Grouping: Heaven help you if you’re not with a group. They will sequester you in a lobby area until they decide they have enough to start a tour. Then you are paired up with someone who begins your tour. We had the most remarkable host. She greeted us in 12 different languages. She even commented to someone that she had to learn 12 different languages to do it. A woman asked her exactly how many languages she spoke. She was bilingual in English and Spanish but “[she] was learning some of each language every day.” That bugged the crap out of me. I’m a native English speaker and I can hold my own in Spanish and German. I’ve taken Greek, Russian and Korean. I have a hard enough time conjugating words in English let alone remembering if this article is Spanish or German, whether I properly stressed the accent in Greek or formatted the sentence properly in Russian or Korean. Learning a word every day in a foreign language does not make you a linguist. Her comment bothered me far more than it should have because it was so deceptive. “I speak twelve languages” really meant “I know how to say hello in twelve languages.” If she said hello in Klingon, could she work at ComiCon? Okay, rant over.

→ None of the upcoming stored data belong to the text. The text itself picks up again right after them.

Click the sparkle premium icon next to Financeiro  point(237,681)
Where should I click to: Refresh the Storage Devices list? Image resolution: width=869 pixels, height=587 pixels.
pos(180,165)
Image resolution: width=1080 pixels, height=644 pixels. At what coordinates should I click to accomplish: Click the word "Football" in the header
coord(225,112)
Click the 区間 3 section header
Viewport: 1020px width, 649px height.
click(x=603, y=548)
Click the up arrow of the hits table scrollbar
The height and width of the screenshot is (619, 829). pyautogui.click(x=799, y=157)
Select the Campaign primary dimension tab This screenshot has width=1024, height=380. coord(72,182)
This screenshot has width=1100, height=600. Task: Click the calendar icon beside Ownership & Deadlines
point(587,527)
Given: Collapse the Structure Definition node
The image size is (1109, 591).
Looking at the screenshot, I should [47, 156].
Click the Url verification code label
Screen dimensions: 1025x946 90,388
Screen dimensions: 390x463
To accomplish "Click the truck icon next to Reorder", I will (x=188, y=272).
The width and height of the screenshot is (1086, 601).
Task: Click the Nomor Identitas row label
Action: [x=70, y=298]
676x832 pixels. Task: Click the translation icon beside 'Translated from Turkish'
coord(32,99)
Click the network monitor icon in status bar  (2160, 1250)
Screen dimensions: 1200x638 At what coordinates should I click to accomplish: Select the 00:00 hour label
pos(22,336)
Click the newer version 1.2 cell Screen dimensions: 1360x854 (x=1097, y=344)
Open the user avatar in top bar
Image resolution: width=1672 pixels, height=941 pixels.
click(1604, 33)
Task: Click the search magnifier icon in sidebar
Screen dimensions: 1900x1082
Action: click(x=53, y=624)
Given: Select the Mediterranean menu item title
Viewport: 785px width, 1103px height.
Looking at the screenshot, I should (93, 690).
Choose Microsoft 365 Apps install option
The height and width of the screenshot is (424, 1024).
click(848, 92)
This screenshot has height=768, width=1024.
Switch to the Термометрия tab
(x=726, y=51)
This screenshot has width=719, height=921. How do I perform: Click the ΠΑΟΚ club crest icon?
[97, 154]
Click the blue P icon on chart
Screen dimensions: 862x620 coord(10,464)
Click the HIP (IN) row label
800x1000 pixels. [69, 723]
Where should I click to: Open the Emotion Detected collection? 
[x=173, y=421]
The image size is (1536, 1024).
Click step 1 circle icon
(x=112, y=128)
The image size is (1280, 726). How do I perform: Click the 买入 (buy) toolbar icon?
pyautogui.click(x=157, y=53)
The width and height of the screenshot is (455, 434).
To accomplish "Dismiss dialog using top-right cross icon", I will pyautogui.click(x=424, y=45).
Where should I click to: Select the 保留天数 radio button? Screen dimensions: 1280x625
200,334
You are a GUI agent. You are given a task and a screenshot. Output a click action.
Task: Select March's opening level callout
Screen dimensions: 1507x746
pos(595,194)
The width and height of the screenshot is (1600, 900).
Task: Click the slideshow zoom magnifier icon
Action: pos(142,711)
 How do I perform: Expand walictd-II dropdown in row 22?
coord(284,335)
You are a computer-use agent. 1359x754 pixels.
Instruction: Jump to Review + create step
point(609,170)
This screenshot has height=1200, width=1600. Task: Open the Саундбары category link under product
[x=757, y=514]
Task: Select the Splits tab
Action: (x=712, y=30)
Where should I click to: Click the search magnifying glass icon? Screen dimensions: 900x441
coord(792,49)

Exhibits: Once we were free of the self-absorbed host (who, by the way, let us know she used to be on Sesame Street and other kid’s shows), we started the exhibits. I have nothing but highly positive things to say about any of the exhibits we saw. I’ve been to Dachau a few times as a kid but that was more in-your-face than the holocaust exhibit here. This museum’s exhibit was far more engaging. It neither accused nor excused what happened. It explained German antisemitism from basically 1865 through the death of Simon Wiesenthal. It was educational, factual and engaging. The exhibits on current hate issues, like LGBT rights, women’s issues, racial equality, freedom of speech and others were also very interesting. I was not able to view the video program they had on other genocide and hate events in the 20th century (like Ireland, Turkey, Palestine, Serbia, etc.) but the photos they had for the slide show build-up to the video looked interesting. Why didn’t I stay for the movie? My daughter sent me a photo-message that she had broken her ankle. Awesome.

Grouping: Did I already mention groups? Lordy-Lou. One lady from our group wandered into the group ahead of us. She was escorted back to our group and told to stay with us. The guy was not polite about it. “This is your group. Stay with your group. Do not wander off.” Know that when you go. Stay with your freaking group or pay the price if you don’t.

Bookstore: I wandered into the third floor bookstore. From out of nowhere, the clerk slash security professional appeared. There’s no way this guy was not a Krav Maga master. He looked innocent enough, but I was in martial arts for a number of years and there’s no way this guy’s thighs could fill out his slack pants if they weren’t honed and toned. So I screwed with him. When my son went down one aisle, I went down another. When my son switched aisles, I would go down another. He couldn’t watch both of us so he chose me. It was fun but quite immature of me.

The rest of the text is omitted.